No ni ná
El tiempo que perdimos
La cuenta tiene tantos dígitos que no se podrá hablar de recuperación si no es con una medida extraordinaria
Desconozco si recita la lista de los pasos del Santo Entierro Grande, si pide el vino de la casa por su nombre en El Rinconcillo o si estuvo en la última reunión de cuentas de la caseta de Pascual Márquez, pero, sin conocerlo, creo que ... el turco Ozgur Unay, al que Jesús Álvarez retrataba aquí en una de sus excelentes entrevistas dominicales, es más sevillano que muchos nativos que, con todo lo anterior en el currículum, presumen de sevillanía en rima consonante por la ciudad obviando que está peligrosamente anquilosada.
Necesitamos muchos críticos como Ozgur Unay para recuperar el tiempo que ha perdido Sevilla, esos treinta años que este ingeniero la ha vivido y en los que la capital andaluza no supo planificar ni ha recibido las inversiones necesarias para avanzar como lo han hecho otras ciudades. Lo hizo Bilbao gracias a que desde 1992 trabajó en la radical transformación urbana del proyecto Bilbao Ría 2000. Y, sin ayuda de las concesiones del Estado sumiso al chantaje nacionalista, lo hizo Málaga, impulsada por un alcalde que hace 22 años sabía lo que quería.
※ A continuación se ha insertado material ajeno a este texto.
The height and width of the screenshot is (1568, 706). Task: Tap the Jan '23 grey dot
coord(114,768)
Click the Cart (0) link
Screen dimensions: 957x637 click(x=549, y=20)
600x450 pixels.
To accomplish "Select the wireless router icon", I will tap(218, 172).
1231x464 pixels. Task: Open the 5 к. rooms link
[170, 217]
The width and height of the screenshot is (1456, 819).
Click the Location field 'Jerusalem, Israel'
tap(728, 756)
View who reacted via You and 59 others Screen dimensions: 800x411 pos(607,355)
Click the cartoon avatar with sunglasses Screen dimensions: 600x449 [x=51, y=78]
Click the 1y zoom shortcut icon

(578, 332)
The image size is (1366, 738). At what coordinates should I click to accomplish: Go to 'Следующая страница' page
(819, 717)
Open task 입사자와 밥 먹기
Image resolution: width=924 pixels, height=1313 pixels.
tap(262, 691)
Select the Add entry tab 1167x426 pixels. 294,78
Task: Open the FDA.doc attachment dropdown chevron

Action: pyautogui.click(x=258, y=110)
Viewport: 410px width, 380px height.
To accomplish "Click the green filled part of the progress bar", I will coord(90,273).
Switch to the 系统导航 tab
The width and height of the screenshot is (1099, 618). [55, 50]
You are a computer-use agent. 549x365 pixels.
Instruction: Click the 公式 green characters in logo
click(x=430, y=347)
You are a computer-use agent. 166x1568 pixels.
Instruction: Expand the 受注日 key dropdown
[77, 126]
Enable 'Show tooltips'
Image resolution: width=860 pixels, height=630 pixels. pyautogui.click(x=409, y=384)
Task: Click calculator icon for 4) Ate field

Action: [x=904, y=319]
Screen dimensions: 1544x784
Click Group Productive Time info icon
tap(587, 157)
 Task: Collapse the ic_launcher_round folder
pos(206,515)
Comentaba Ozgur Unay sobre la SE-40 que «el tiempo que hemos estado parados sin hacer una cosa o la otra (túneles o puente) ha costado mucho». Y eso sirve para todo. Cuánto vale el tiempo que ha perdido Sevilla. La cuenta tiene tantos dígitos que no se podrá hablar de recuperación si no es mediante una medida extraordinaria, ya sea ese «pacto de Estado» al que alude el ingeniero, una Ley de capitalidad que no encuentra consenso, otra perla coyuntural como la Expo o un golpe de suerte en forma de mina de litio bajo alguno de esos sevillanísimos barrios más pobres de España.
La errática política local obvió la planificación de grandes objetivos. Eso lleva, por ejemplo, a la caótica reformulación de la movilidad, del metro al tranvibús, en la medida que se reducen las aportaciones del Estado y se cazan fondos europeos oportunistas con los que ir dopando un progreso ficticio, sin haber previsto una conexión rápida del centro y el aeropuerto. La falta de proyecto nos sitúa también en encrucijadas difíciles, como la digestión social del atracón turístico en la escueta dieta de nuestro IPC local, o la de gestionar tantos grandes edificios que tienen por destino indefinido ser contenedores culturales sin función mientras debatimos si es necesario crear un gran museo… La Sevilla eterna en sus debates.
Entretanto aclaramos qué queremos, reflexionemos sobre por qué, como dice Unay, a los sevillanos nos cuesta tanto reivindicar y protestar. Quizá sea por el remordimiento de haber puesto al frente de la ciudad durante tantos años a alcaldes tan fieles a sus partidos como incapaces de proyectar y defender un modelo de ciudad acorde a lo que merece Sevilla. Eso nos convierte a los sevillanos en malos herederos de la grandeza de esta ciudad y en cómplices de su depauperación. Más que indolencia, esa desesperante inacción parece esconder un evidente bochorno colectivo.